Background

The clinical effects of infection with human immunodeficiency virus (HIV) are diverse, ranging from an acute syndrome associated with primary infection to a prolonged asymptomatic state to advanced disease. Experts regard HIV disease as beginning at the time of primary infection and progressing through numerous stages. For most patients, active virus replication and progressive immunologic impairment occur throughout the course of HIV infection, even during the clinically latent stage. HIV disease can be divided empirically based on the degree of immunodeficiency into early stage (ie, CD4 T-cell count >500/µL), intermediate stage (ie, CD4 cell count 200-500/µL), and advanced stage (ie, CD4 cell count <200/µl).

The stage of HIV infection when CD4 cell counts are greater than 200/µL has been given a variety of names, including pre–acquired immune deficiency syndrome (AIDS) and AIDS-related complex. Note that these 2 terms are being used less frequently.

The time from initial infection to clinical disease is highly variable, with a median time of approximately 10 years. HIV disease with active virus replication usually progresses during this asymptomatic period, and the rate of disease progression correlates directly with HIV RNA levels. Patients with high levels of HIV RNA progress to symptomatic disease faster than patients with low levels of HIV RNA.

In many patients, opportunistic diseases may be the first manifestations of HIV infection. Some patients who are otherwise asymptomatic develop persistent generalized lymphadenopathy (PGL) during this time.

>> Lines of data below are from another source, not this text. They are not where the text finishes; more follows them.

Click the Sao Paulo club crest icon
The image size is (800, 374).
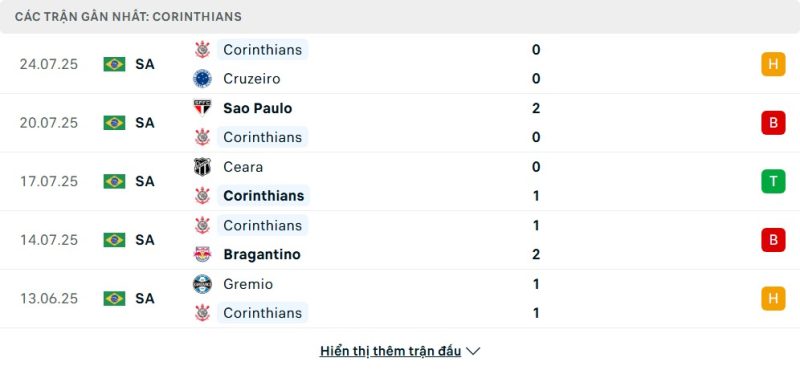[203, 108]
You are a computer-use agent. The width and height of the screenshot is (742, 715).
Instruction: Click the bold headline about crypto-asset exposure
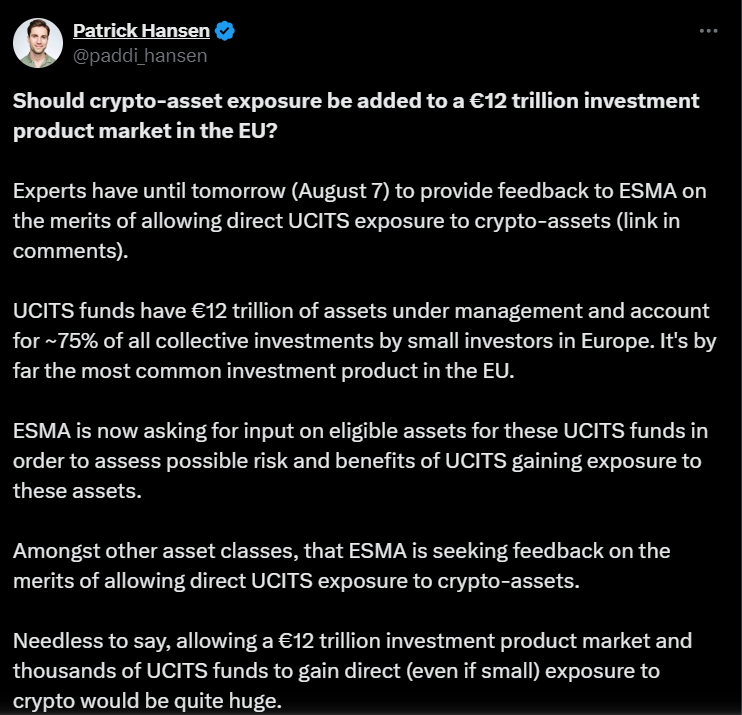[x=356, y=116]
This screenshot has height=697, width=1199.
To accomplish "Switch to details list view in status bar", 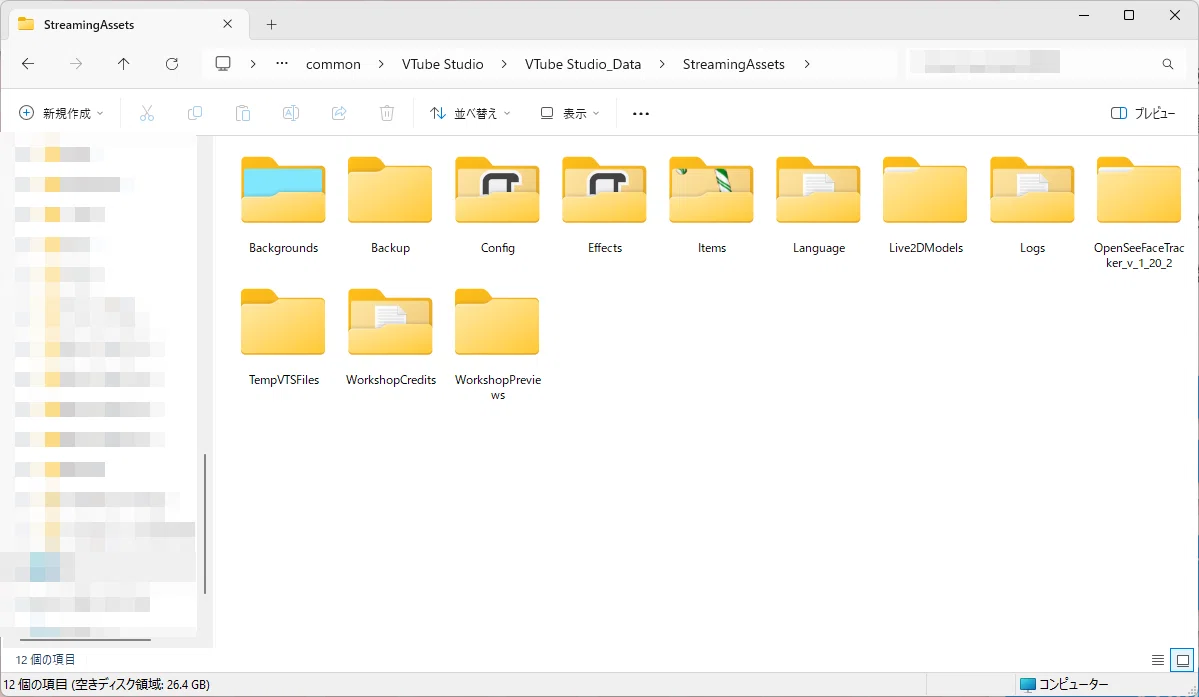I will pyautogui.click(x=1158, y=660).
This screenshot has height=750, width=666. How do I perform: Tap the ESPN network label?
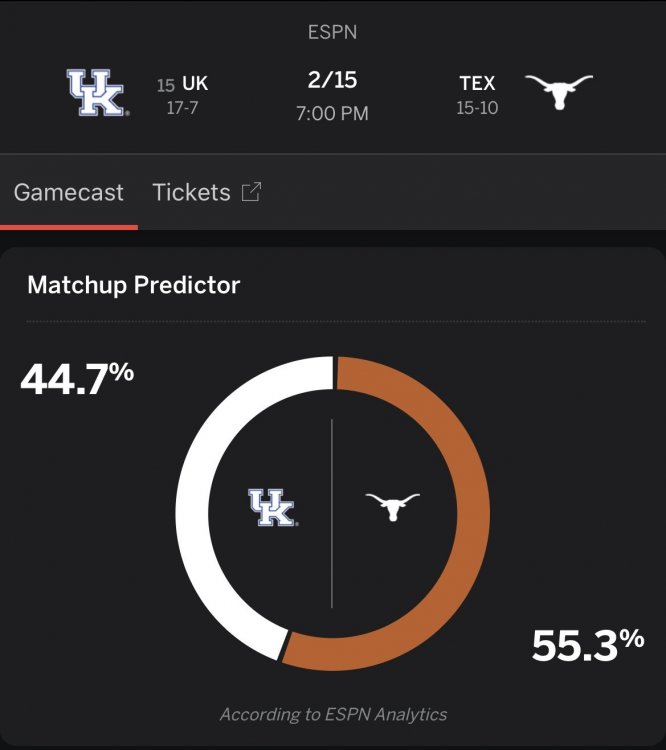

With few exceptions, CD4 cell counts decline progressively during this asymptomatic period at an average rate of approximately 50/µL/y. Patients with early symptomatic HIV infection have CD4 cell counts greater than 200/µL. When the CD4 cell count falls to less than approximately 200/µL, the resulting state of immunodeficiency places patients at high risk for opportunistic infections and neoplasms, thus, clinically apparent disease.

Many of the initial problems encountered while CD4 cell counts remain greater than 200/µL are not sufficiently indicative of a defect in cell-mediated immunity to be considered AIDS-defining illnesses. Some of these problems appear to be direct effects of long-standing HIV infection. Equally important is the fact that the clinical findings at the stage of disease encompassed by early symptomatic HIV infection, while indicative of a decline in immune function, are generally less predictive of overall patient status than the data obtained from serial measurements of CD4 cell counts.